When it comes to rental properties, higher rents are often a solution for increased profits at a quick glance…. however, this is not always the case. In most cases, the primary goal of a property owner is to maximize return on investment (ROI). Investors and property owners who, we use interchangeably as for us they are often one and the same, at a quick glance, believe that maximizing rental income is the most important step towards maximizing cash flow. With some exceptions, this strategy can have negative effect.
In our view, the key to understanding this counter-intuitive thought is realizing that “vacancy is the main cost of a rental property”. The caveat is that it is absolutely paramount to ensure the placement of the right tenant! Having the wrong the tenant results in vacancy or nonpayment of rent.

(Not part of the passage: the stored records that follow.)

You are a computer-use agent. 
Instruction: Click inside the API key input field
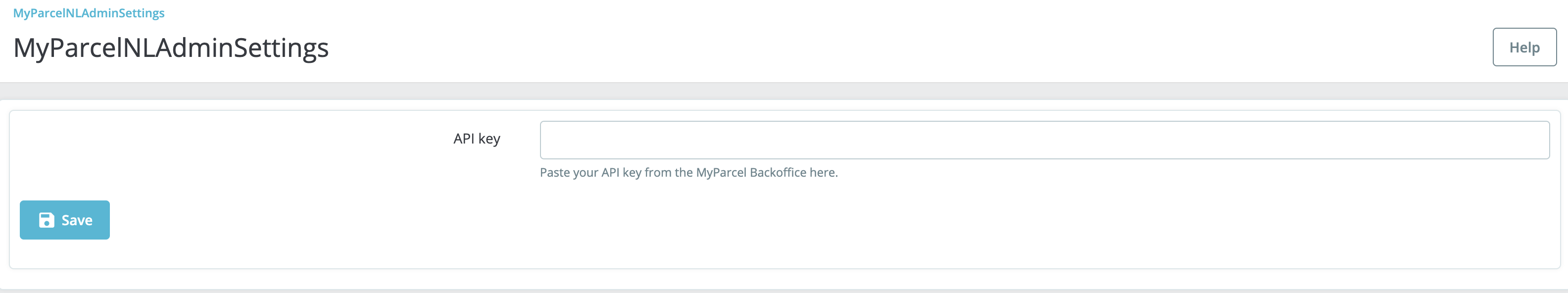(x=1044, y=140)

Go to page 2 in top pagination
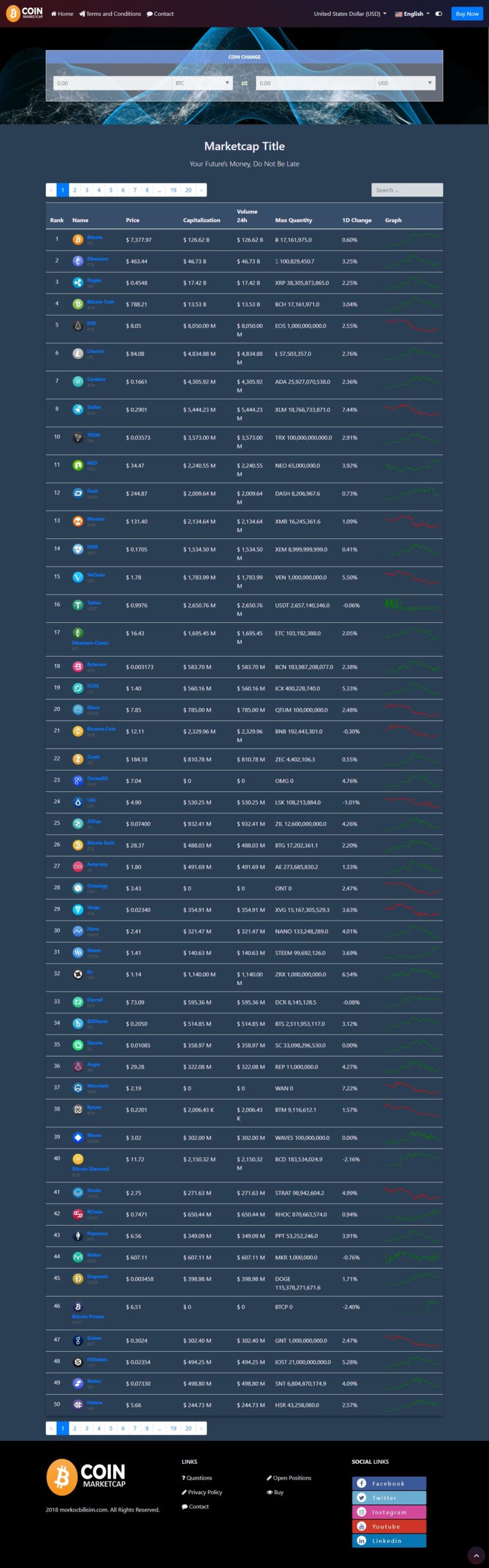point(75,190)
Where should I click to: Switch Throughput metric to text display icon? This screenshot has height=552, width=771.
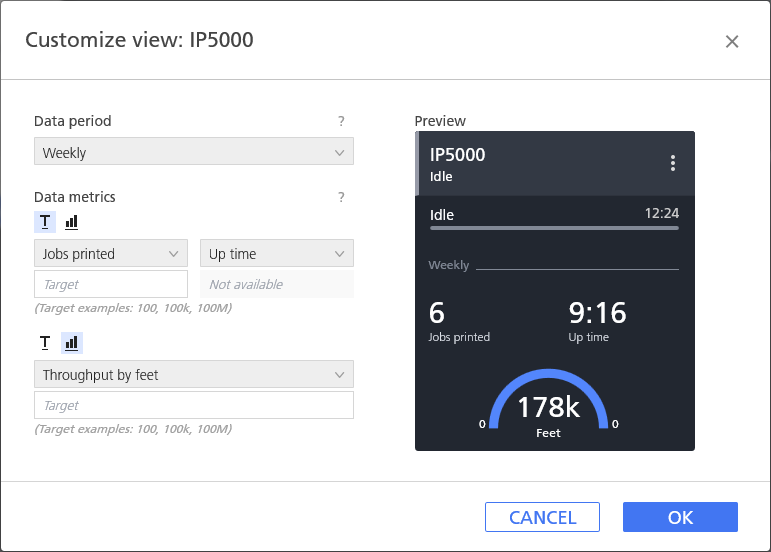[x=45, y=343]
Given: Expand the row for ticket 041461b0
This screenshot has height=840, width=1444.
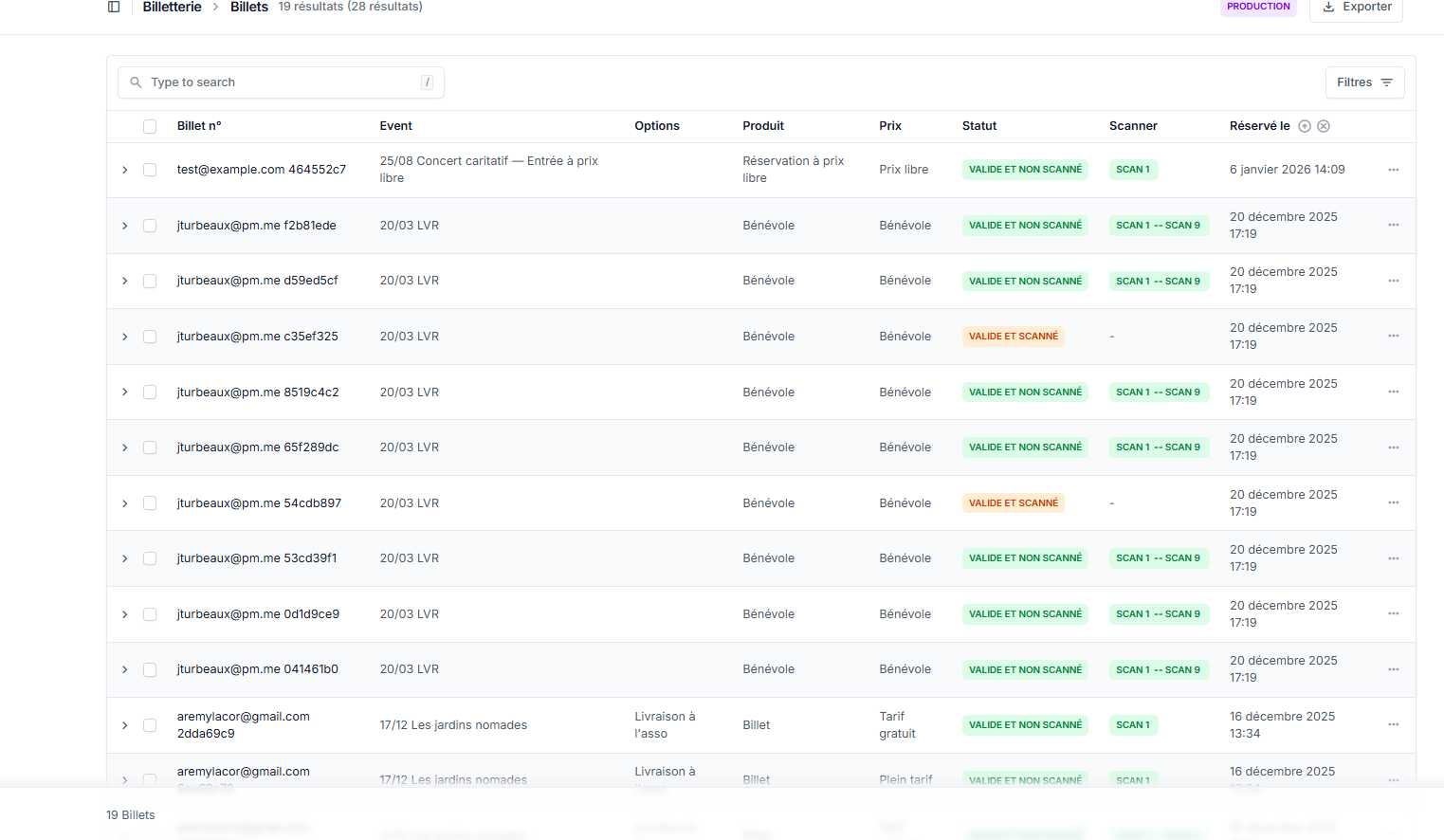Looking at the screenshot, I should [x=124, y=670].
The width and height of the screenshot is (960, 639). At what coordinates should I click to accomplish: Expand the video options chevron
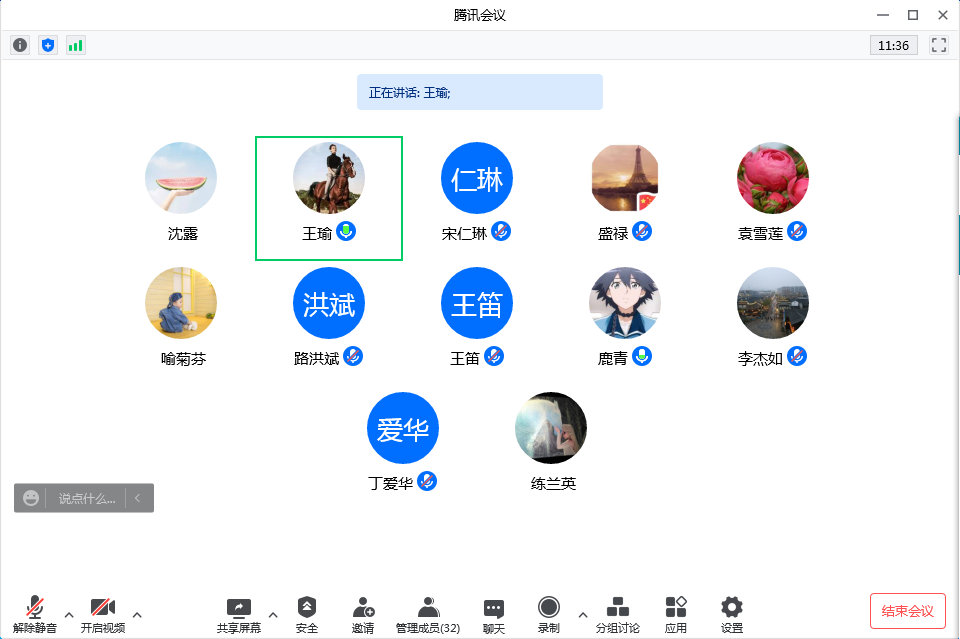click(x=137, y=615)
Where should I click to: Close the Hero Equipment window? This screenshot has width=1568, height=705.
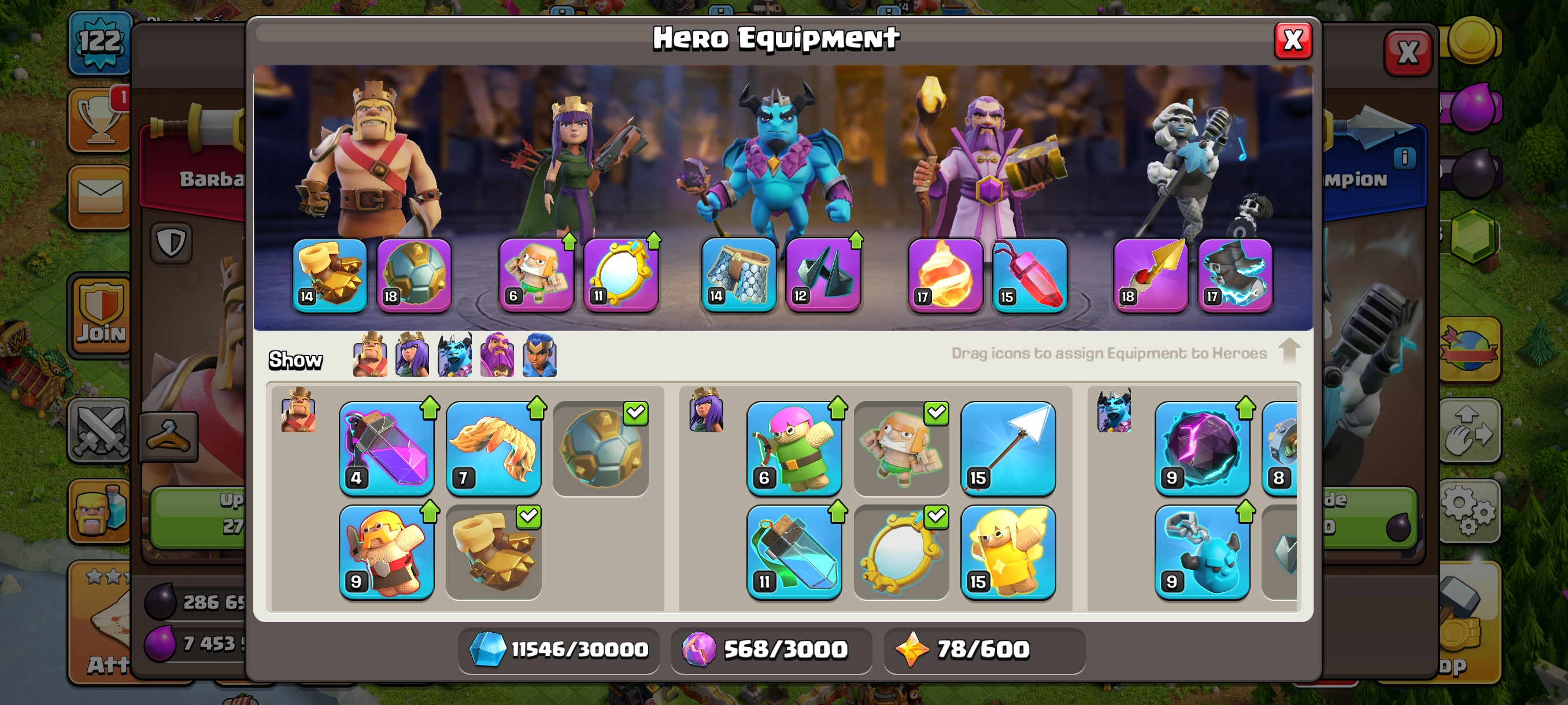(x=1293, y=41)
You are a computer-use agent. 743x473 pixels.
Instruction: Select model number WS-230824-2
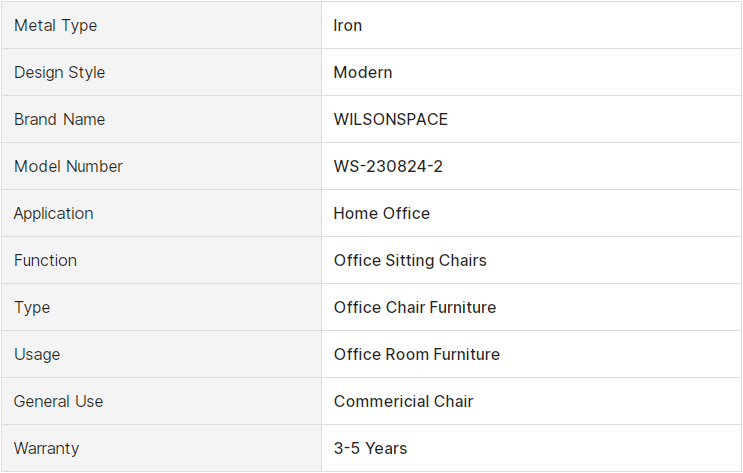pos(388,166)
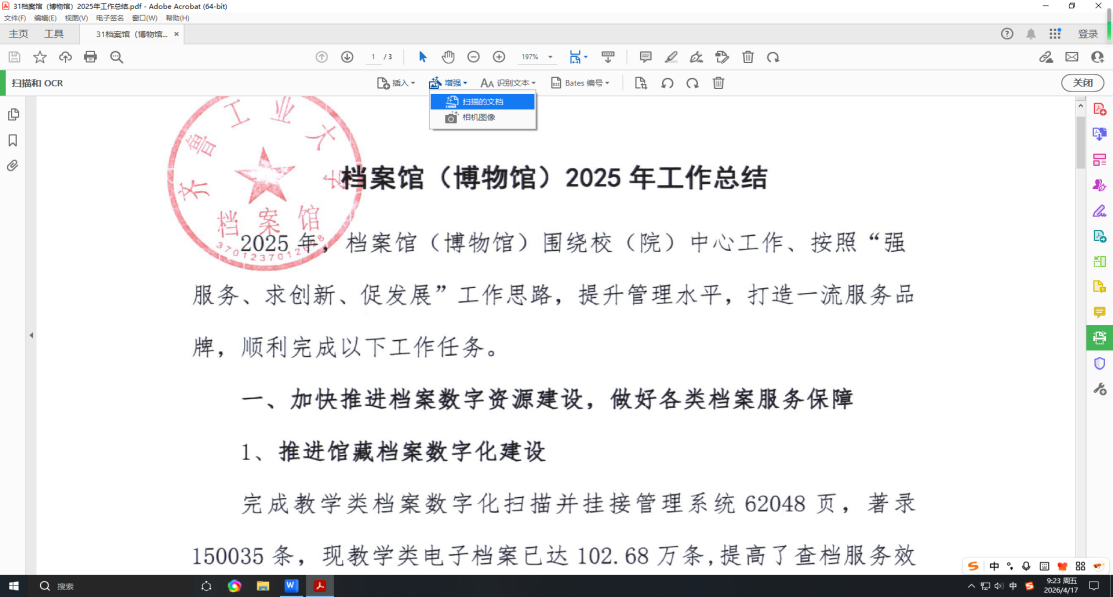The image size is (1113, 597).
Task: Expand the 197% zoom level dropdown
Action: point(550,57)
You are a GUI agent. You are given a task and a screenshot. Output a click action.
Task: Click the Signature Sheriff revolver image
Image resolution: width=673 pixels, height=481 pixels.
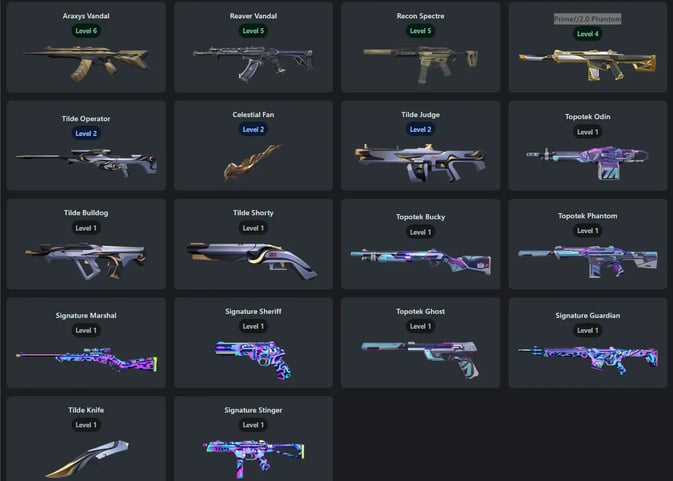coord(253,360)
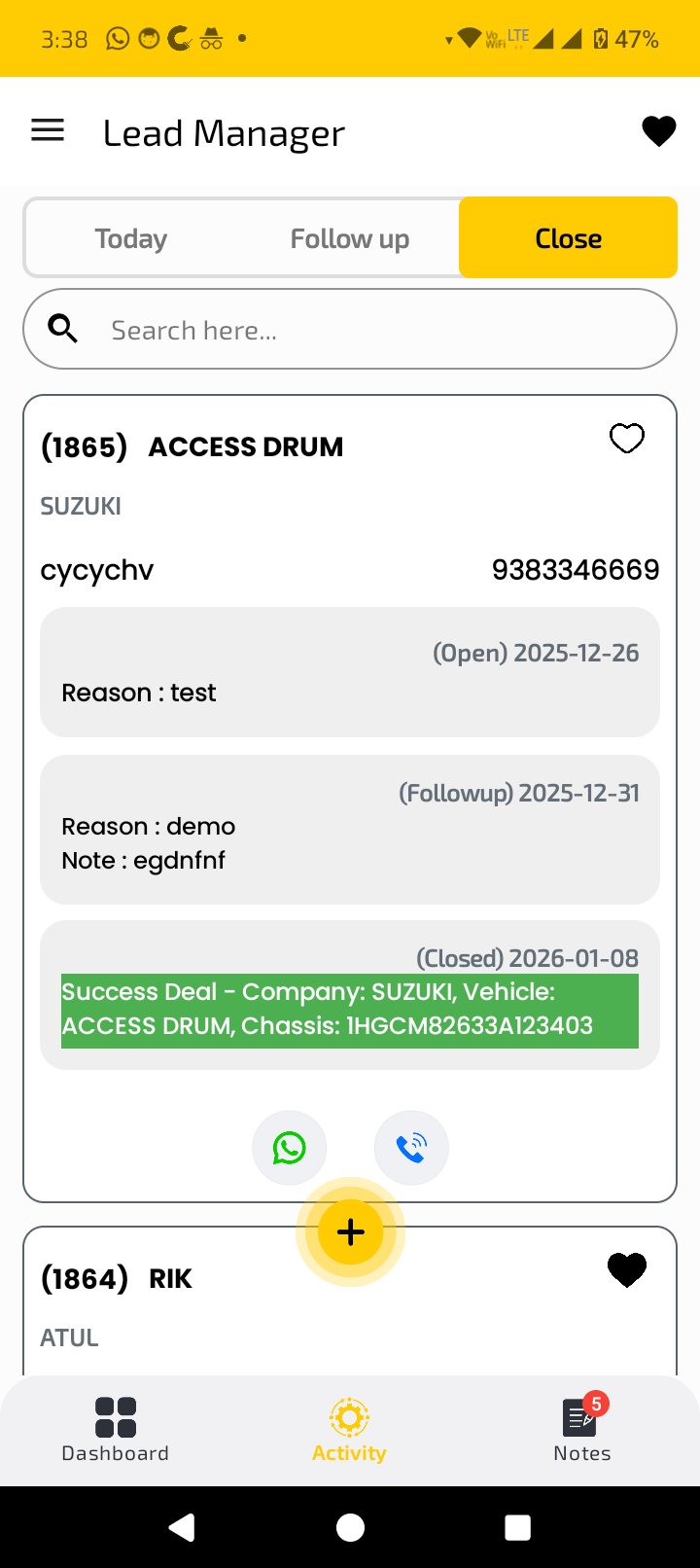Open WhatsApp chat for ACCESS DRUM lead
The width and height of the screenshot is (700, 1568).
pyautogui.click(x=290, y=1148)
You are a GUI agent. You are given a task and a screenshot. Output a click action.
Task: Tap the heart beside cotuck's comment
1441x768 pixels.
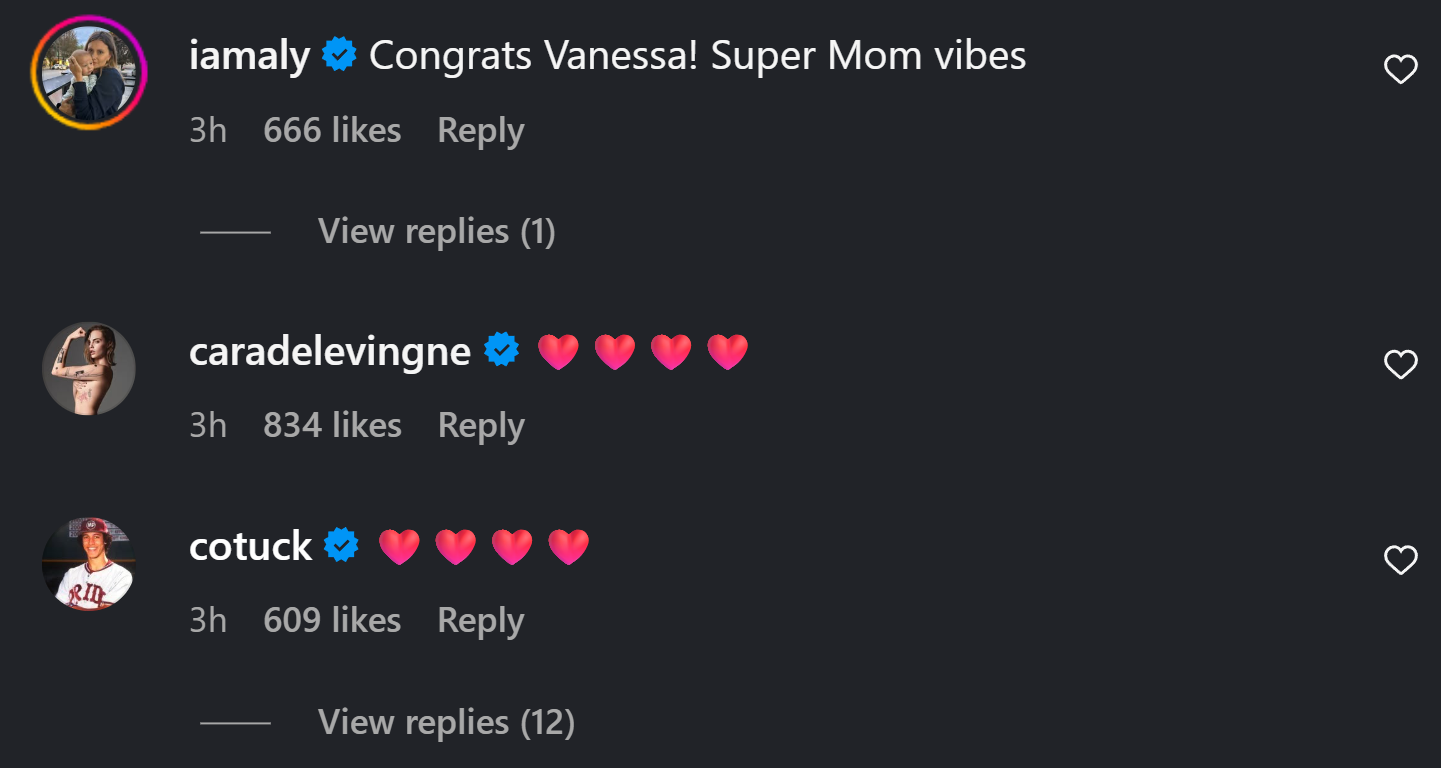(x=1400, y=560)
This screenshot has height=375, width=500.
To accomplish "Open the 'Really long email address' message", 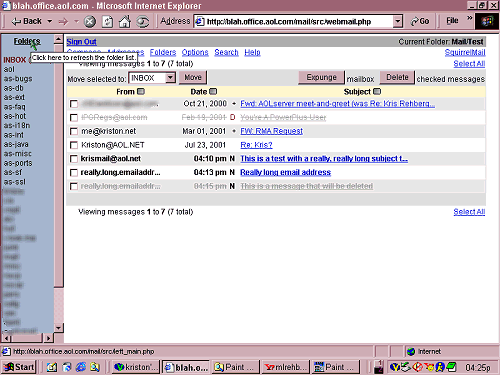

It is clear the higher the rent, the longer a unit is likely to remain vacant, due to other options on the market that can be rented for less money. However, higher rents also contribute to lower ROI in several ways.
First, higher rents eat a higher proportion of a tenant’s available income, thereby creating an increased the risk of default in the event of any interruption to the tenant’s income or in the event of unanticipated expenses. Unanticipated expenses crop up such as medical and dental bills, car maintenance, just to name a few examples.
Secondly, higher rents can attract an unqualified tenant. Good tenants watch their finances carefully, seek value, plan carefully and typically have many options when it comes to housing. Less attractive tenants are those most likely to spend more than they should with impulsive purchases including entering into a lease agreement that might overcommit their income which can be a disaster. A ‘red flag’ tenant is also one that wants or needs to move in “right away” and provide reasons that are not entirely logical, and therefore less price sensitive.
Thirdly, renter’s remorse sets in should a tenant understand that it is paying above market rent. This increases a tenant’s propensity to seek alternative rental property options, and not renew the tenancy increasing the likelihood of a vacancy period…. Resulting in a vacancy gap. Increased turnover and higher vacancy over the long term can be detrimental.
It is our responsibility to provide education to our owners to facilitate sound decisions maximizing overall returns.